----- Source data -----
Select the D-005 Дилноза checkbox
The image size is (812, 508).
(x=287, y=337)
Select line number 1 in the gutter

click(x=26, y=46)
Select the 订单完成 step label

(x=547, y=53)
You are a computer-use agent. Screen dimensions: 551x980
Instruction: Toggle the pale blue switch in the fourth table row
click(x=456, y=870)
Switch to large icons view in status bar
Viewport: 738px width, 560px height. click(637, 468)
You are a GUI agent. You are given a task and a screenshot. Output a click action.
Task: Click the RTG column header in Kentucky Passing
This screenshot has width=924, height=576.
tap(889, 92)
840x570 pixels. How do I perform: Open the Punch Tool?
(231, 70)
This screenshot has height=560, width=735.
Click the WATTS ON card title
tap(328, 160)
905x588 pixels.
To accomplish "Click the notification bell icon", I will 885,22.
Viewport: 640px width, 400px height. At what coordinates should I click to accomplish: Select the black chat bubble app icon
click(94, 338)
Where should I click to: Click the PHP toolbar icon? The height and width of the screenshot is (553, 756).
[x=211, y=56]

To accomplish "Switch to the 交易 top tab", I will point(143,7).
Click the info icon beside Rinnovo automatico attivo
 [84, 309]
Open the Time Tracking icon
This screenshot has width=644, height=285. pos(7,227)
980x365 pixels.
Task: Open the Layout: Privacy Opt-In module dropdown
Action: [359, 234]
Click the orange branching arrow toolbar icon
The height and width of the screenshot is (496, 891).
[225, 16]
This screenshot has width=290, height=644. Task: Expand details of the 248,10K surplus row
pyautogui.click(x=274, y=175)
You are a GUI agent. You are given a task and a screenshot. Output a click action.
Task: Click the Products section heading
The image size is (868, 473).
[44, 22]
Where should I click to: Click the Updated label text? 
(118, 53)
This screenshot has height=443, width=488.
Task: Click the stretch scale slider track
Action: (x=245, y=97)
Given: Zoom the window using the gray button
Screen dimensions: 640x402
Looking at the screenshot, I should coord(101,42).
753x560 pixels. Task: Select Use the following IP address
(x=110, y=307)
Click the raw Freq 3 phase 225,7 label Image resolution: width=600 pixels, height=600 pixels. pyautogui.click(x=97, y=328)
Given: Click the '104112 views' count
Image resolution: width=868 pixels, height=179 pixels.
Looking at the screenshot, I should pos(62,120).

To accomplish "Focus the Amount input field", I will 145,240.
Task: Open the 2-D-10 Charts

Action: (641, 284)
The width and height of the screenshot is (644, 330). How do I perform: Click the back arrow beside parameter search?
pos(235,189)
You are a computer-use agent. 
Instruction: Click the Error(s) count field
-----
**Work item:** Set the records above down again, exactly as they read.

**Exercise solution:**
Select the D-005 Дилноза checkbox
The image size is (812, 508).
(x=287, y=337)
Select line number 1 in the gutter

click(x=26, y=46)
Select the 订单完成 step label

(x=547, y=53)
You are a computer-use agent. Screen dimensions: 551x980
Instruction: Toggle the pale blue switch in the fourth table row
click(x=456, y=870)
Switch to large icons view in status bar
Viewport: 738px width, 560px height. click(637, 468)
You are a GUI agent. You are given a task and a screenshot. Output a click action.
Task: Click the RTG column header in Kentucky Passing
This screenshot has width=924, height=576.
tap(889, 92)
840x570 pixels. How do I perform: Open the Punch Tool?
(231, 70)
This screenshot has height=560, width=735.
Click the WATTS ON card title
tap(328, 160)
905x588 pixels.
To accomplish "Click the notification bell icon", I will 885,22.
Viewport: 640px width, 400px height. At what coordinates should I click to accomplish: Select the black chat bubble app icon
click(94, 338)
Where should I click to: Click the PHP toolbar icon? The height and width of the screenshot is (553, 756).
[x=211, y=56]

To accomplish "Switch to the 交易 top tab", I will point(143,7).
Click the info icon beside Rinnovo automatico attivo
 [84, 309]
Open the Time Tracking icon
This screenshot has width=644, height=285. pos(7,227)
980x365 pixels.
Task: Open the Layout: Privacy Opt-In module dropdown
Action: [359, 234]
Click the orange branching arrow toolbar icon
The height and width of the screenshot is (496, 891).
[225, 16]
This screenshot has width=290, height=644. Task: Expand details of the 248,10K surplus row
pyautogui.click(x=274, y=175)
You are a GUI agent. You are given a task and a screenshot. Output a click action.
Task: Click the Products section heading
The image size is (868, 473).
[44, 22]
Where should I click to: Click the Updated label text? 
(118, 53)
This screenshot has height=443, width=488.
Task: Click the stretch scale slider track
Action: (x=245, y=97)
Given: Zoom the window using the gray button
Screen dimensions: 640x402
Looking at the screenshot, I should coord(101,42).
753x560 pixels. Task: Select Use the following IP address
(x=110, y=307)
Click the raw Freq 3 phase 225,7 label Image resolution: width=600 pixels, height=600 pixels. pyautogui.click(x=97, y=328)
Given: Click the '104112 views' count
Image resolution: width=868 pixels, height=179 pixels.
Looking at the screenshot, I should pos(62,120).

To accomplish "Focus the Amount input field", I will 145,240.
Task: Open the 2-D-10 Charts

Action: (641, 284)
The width and height of the screenshot is (644, 330). How do I perform: Click the back arrow beside parameter search?
pos(235,189)
You are a computer-use agent. 
Instruction: Click the Error(s) count field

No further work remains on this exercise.